10th January 2022, 08:02

(moved out of main VS thread)

Is R57 broken somehow? At first I blamed Windows 11's new termimal for the very slow throughput (slow pipe transfer?), but nope, even using ffmepeg with -vapoursynth, the process is extremely slow, using CPU for only like 25%. Both QTGMC and MCTemporalDenoise seem to grind to a near halt. All on my new i9 12900K. This used to go blistering fast, even on my old 6700K.

Here's what I do (see below). It's almost as if multi-threading is broken for these two functions (it isn't, but appears to work exceedngly inefficient). This is 4K material, btw.

import vapoursynth as vs
import havsfunc as haf

core = vs.core
core.max_cache_size = 65535

vid = core.dgdecodenv.DGSource (r'c:\jobs\am.dgi', ct=44, cb=44, cl=0, cr=0)

vid = haf.QTGMC (vid, InputType=1, Preset="Very Slow", TR2=3, EdiQual=2, EZDenoise=0.5, NoisePreset="Slower", TFF=True, Denoiser="KNLMeansCL")
vid = haf.MCTemporalDenoise (vid, settings="very low", stabilize=True)
vid = core.neo_f3kdb.Deband (vid, preset="veryhigh", dither_algo=2)
vid = core.std.AddBorders (clip=vid, left=0, right=0, top=44, bottom=44)

vid.set_output ()

E-cores are hardly used (some are marked as 'parked' even). But even the P-cores hardly see any action. See:

CPU saturation (https://imgur.com/EzfKrtZ)

N.B. I had the same issue on my previous i7 11700K, btw.

P.S. Does it matter my plugins folder has 148 plugins in it? (all 64-bit recent vapoursynth plugins someone posted here).

Myrsloik

10th January 2022, 12:32

(moved out of main VS thread)

Is R57 broken somehow? At first I blamed Windows 11's new termimal for the very slow throughput (slow pipe transfer?), but nope, even using ffmepeg with -vapoursynth, the process is extremely slow, using CPU for only like 25%. Both QTGMC and MCTemporalDenoise seem to grind to a near halt. All on my new i9 12900K. This used to go blistering fast, even on my old 6700K.

Here's what I do (see below). It's almost as if multi-threading is broken for these two functions (it isn't, but appears to work exceedngly inefficient).
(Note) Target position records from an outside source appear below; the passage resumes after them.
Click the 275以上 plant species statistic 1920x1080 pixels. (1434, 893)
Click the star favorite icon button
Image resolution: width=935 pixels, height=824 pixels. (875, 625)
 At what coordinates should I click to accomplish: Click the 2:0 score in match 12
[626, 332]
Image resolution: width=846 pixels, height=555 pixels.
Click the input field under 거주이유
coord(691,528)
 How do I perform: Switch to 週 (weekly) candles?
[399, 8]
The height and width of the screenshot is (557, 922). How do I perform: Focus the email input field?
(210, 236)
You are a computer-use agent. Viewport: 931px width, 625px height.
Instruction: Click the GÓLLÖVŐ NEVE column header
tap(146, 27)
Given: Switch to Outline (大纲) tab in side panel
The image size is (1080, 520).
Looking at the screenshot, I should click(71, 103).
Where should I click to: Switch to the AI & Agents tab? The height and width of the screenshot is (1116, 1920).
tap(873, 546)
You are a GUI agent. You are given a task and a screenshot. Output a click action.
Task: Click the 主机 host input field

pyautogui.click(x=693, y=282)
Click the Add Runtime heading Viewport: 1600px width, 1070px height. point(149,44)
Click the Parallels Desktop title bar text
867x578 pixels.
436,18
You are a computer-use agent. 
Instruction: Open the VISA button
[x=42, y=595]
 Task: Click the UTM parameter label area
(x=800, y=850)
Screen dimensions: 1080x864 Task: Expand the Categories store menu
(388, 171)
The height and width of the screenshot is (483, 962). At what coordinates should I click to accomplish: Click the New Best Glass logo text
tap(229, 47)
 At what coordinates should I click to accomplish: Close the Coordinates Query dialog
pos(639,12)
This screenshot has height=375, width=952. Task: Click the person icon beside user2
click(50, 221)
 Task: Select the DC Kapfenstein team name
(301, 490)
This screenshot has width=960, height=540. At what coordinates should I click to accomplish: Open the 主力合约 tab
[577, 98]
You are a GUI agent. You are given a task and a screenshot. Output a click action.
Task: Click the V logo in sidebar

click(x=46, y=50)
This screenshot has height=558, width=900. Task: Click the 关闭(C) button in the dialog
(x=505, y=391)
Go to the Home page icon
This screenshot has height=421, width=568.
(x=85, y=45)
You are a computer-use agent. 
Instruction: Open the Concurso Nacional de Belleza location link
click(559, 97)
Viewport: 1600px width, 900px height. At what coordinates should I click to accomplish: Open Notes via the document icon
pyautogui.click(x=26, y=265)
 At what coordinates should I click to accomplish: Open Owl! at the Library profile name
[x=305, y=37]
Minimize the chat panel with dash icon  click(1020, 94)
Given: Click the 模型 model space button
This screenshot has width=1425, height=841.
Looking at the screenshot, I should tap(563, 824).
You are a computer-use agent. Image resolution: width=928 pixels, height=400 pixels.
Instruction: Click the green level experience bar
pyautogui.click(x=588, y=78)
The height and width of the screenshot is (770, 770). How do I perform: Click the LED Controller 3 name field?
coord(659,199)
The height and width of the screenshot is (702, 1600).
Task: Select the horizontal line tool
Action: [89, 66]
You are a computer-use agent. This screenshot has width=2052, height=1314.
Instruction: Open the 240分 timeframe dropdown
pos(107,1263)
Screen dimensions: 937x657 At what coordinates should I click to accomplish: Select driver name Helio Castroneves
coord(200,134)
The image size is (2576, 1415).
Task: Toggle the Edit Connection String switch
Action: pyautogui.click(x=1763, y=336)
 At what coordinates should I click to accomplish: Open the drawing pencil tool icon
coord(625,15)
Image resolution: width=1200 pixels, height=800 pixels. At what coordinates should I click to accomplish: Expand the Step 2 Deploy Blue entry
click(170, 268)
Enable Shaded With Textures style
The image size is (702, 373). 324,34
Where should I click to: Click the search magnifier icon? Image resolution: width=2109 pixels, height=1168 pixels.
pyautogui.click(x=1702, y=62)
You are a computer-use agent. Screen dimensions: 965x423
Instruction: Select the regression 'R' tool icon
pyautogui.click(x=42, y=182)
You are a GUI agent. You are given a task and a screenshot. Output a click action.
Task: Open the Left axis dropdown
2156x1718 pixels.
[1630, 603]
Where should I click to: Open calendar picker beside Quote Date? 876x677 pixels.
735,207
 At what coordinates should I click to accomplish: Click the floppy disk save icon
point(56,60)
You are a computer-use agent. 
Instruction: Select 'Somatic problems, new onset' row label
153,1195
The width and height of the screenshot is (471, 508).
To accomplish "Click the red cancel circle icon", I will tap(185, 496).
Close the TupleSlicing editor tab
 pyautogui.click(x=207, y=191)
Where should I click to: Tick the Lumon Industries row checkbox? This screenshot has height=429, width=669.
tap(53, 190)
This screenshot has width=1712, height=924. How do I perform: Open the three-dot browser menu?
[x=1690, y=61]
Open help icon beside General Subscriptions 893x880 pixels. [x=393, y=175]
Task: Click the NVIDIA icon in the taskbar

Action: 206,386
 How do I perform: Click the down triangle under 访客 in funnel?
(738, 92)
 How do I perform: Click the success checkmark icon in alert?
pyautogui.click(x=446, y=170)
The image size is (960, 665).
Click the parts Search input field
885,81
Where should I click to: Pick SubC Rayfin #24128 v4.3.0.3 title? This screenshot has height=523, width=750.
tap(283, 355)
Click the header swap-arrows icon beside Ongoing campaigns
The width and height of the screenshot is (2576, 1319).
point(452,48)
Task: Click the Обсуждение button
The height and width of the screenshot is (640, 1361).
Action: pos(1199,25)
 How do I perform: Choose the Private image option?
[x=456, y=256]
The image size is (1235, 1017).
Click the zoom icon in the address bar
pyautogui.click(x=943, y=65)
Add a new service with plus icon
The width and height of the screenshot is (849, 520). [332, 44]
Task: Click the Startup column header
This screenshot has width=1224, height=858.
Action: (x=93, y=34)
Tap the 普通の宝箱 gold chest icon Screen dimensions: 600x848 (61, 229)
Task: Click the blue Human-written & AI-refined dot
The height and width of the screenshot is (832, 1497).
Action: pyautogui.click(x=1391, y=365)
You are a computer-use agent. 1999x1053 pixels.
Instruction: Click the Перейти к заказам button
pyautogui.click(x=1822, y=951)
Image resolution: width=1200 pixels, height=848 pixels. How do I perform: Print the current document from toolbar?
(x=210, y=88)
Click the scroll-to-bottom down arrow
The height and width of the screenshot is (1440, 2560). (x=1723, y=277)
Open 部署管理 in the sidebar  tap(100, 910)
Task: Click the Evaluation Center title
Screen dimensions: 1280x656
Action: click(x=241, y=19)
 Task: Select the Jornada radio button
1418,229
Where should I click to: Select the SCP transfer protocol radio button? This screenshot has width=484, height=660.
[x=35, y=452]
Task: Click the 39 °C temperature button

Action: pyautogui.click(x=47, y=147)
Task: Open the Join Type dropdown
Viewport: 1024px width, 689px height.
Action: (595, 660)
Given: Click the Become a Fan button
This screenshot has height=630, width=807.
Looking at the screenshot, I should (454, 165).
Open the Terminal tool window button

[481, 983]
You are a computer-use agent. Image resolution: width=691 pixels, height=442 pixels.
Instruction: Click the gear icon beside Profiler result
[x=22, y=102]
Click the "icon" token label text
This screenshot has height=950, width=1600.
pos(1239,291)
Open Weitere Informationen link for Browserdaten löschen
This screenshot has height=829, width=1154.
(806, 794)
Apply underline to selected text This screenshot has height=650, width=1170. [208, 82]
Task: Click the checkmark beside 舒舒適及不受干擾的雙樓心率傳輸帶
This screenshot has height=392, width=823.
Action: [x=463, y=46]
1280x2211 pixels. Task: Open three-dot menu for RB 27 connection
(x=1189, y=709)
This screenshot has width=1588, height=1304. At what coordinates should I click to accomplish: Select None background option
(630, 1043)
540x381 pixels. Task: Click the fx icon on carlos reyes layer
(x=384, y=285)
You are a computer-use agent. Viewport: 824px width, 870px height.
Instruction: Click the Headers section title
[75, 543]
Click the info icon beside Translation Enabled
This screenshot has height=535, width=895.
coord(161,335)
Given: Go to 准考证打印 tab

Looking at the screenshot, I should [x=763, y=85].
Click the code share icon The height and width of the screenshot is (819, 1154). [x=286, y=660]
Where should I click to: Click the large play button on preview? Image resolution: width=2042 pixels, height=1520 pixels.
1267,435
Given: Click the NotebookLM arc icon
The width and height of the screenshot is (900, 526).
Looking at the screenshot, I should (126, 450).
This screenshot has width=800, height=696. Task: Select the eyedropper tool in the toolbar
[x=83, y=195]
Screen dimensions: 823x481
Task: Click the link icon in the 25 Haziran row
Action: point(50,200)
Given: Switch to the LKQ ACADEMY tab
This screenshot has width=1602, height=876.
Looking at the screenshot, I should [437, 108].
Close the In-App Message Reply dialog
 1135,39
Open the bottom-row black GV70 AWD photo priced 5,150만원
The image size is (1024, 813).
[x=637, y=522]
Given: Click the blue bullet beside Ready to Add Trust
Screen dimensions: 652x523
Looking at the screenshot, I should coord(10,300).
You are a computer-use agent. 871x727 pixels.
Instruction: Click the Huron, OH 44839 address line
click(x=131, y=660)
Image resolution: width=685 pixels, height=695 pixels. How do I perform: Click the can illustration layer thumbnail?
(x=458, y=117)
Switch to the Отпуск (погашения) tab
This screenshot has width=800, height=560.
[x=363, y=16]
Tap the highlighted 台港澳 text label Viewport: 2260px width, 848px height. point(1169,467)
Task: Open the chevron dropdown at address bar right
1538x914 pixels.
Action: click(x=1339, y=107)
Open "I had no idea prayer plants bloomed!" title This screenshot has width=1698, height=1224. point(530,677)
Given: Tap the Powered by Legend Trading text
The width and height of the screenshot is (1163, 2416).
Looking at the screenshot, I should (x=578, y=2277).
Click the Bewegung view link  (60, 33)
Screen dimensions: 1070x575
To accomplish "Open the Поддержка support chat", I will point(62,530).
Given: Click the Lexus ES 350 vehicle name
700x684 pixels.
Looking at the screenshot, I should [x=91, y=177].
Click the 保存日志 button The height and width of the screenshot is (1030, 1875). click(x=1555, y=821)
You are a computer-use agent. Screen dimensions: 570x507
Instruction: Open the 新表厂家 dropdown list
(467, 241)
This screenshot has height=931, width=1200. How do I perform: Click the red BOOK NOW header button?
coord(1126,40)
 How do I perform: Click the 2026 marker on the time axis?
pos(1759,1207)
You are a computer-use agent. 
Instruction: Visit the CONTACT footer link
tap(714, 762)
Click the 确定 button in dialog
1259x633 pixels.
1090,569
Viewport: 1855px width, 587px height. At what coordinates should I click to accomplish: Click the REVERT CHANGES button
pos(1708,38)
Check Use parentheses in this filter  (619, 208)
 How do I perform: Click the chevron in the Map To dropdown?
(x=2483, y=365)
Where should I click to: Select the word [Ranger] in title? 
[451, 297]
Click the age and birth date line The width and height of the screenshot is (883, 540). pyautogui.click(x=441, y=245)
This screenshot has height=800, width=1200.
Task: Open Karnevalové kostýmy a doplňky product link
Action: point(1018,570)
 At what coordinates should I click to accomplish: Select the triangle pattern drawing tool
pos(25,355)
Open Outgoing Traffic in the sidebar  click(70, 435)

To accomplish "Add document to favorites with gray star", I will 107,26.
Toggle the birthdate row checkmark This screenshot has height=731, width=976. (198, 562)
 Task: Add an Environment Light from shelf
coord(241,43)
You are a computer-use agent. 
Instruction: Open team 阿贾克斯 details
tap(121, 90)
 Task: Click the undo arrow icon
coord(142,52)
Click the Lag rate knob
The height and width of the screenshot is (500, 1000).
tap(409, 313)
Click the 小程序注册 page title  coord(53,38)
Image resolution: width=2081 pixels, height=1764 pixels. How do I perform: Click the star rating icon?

This is 4K material, btw.

import vapoursynth as vs
import havsfunc as haf

core = vs.core
core.max_cache_size = 65535

vid = core.dgdecodenv.DGSource (r'c:\jobs\am.dgi', ct=44, cb=44, cl=0, cr=0)

vid = haf.QTGMC (vid, InputType=1, Preset="Very Slow", TR2=3, EdiQual=2, EZDenoise=0.5, NoisePreset="Slower", TFF=True, Denoiser="KNLMeansCL")
vid = haf.MCTemporalDenoise (vid, settings="very low", stabilize=True)
vid = core.neo_f3kdb.Deband (vid, preset="veryhigh", dither_algo=2)
vid = core.std.AddBorders (clip=vid, left=0, right=0, top=44, bottom=44)

vid.set_output ()

E-cores are hardly used (some are marked as 'parked' even). But even the P-cores hardly see any action. See:

CPU saturation (https://imgur.com/EzfKrtZ)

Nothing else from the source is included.